#### [Records for processing]
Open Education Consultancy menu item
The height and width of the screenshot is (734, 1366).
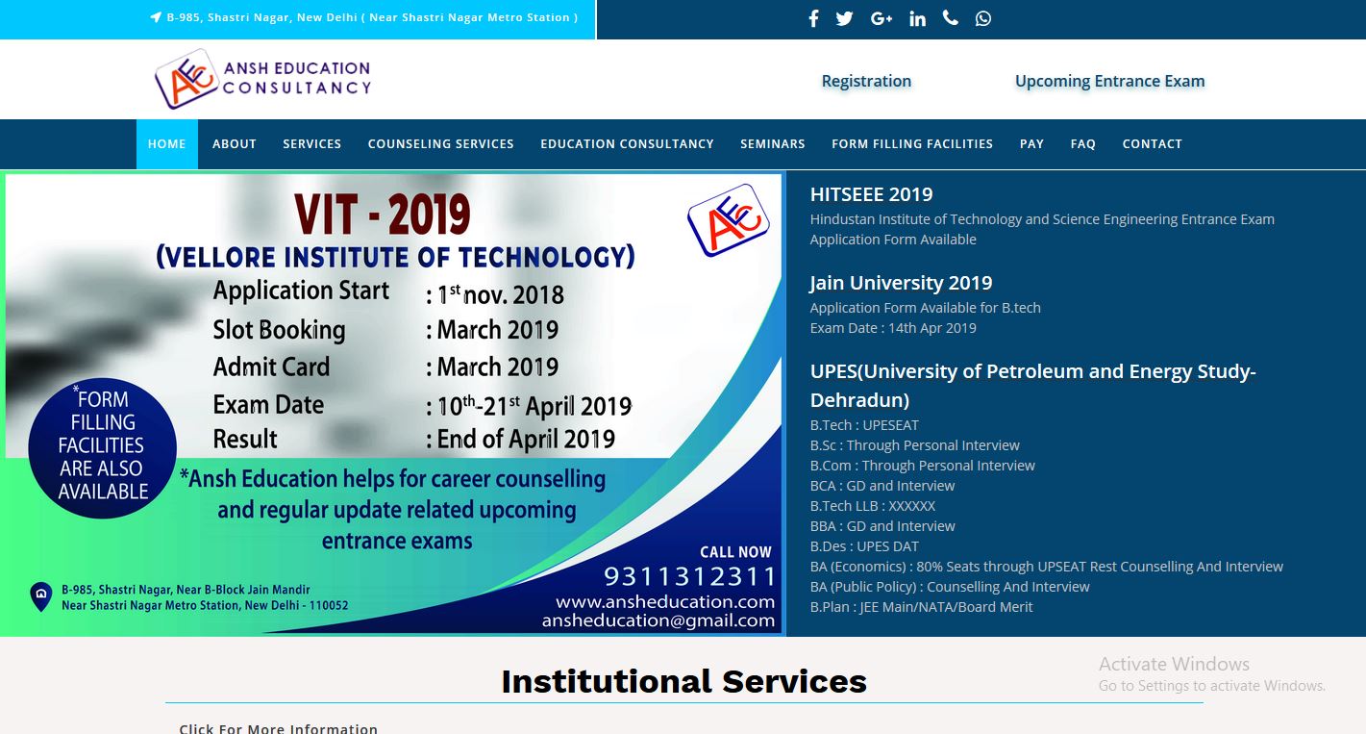(627, 144)
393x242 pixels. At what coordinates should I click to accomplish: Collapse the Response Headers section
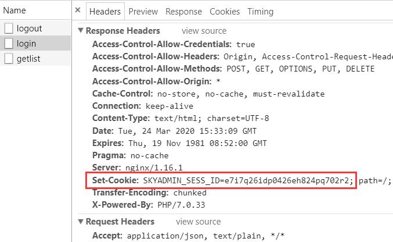(81, 30)
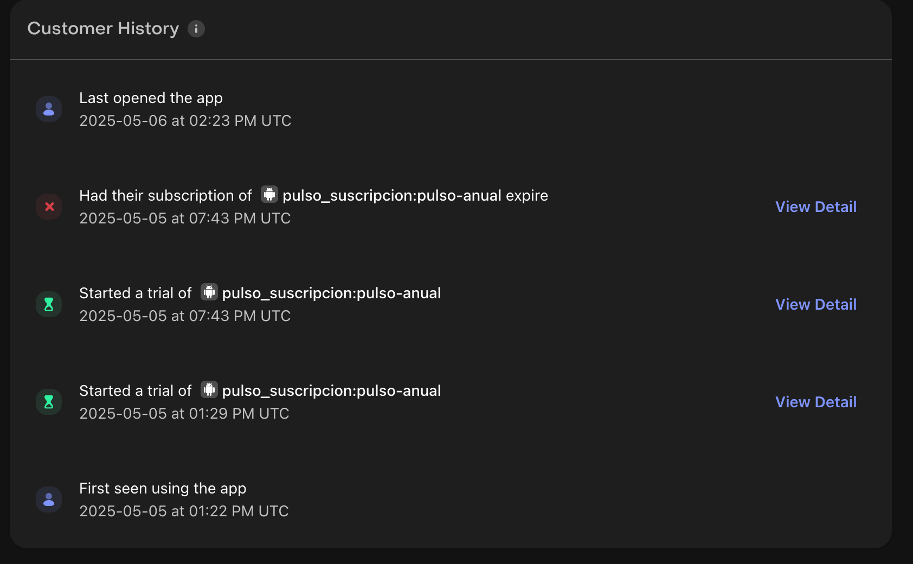Viewport: 913px width, 564px height.
Task: Click the First seen using the app text
Action: [x=163, y=489]
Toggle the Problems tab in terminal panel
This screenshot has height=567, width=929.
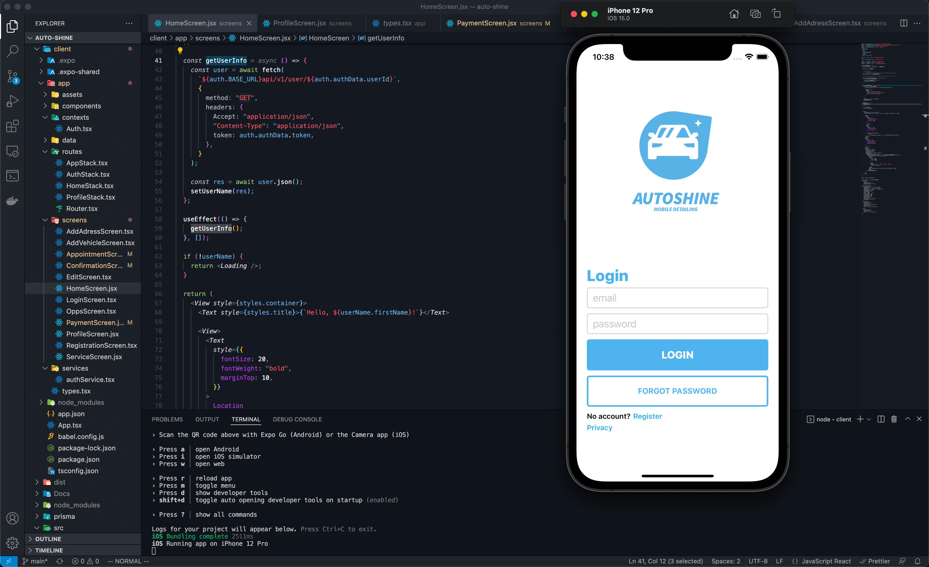pyautogui.click(x=167, y=419)
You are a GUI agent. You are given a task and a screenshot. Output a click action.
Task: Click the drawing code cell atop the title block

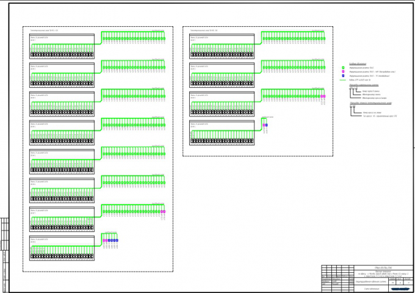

#### [Exercise task]
Please reproduce every entry above word for word, omitting the pictures.

#### [Reply to the exercise]
Open Education Consultancy menu item
The height and width of the screenshot is (734, 1366).
(627, 144)
393x242 pixels. At what coordinates should I click to accomplish: Collapse the Response Headers section
(81, 30)
Viewport: 913px width, 564px height.
Task: Click the First seen using the app text
Action: [x=163, y=489]
Toggle the Problems tab in terminal panel
This screenshot has height=567, width=929.
pyautogui.click(x=167, y=419)
You are a GUI agent. You are given a task and a screenshot. Output a click action.
Task: Click the drawing code cell atop the title block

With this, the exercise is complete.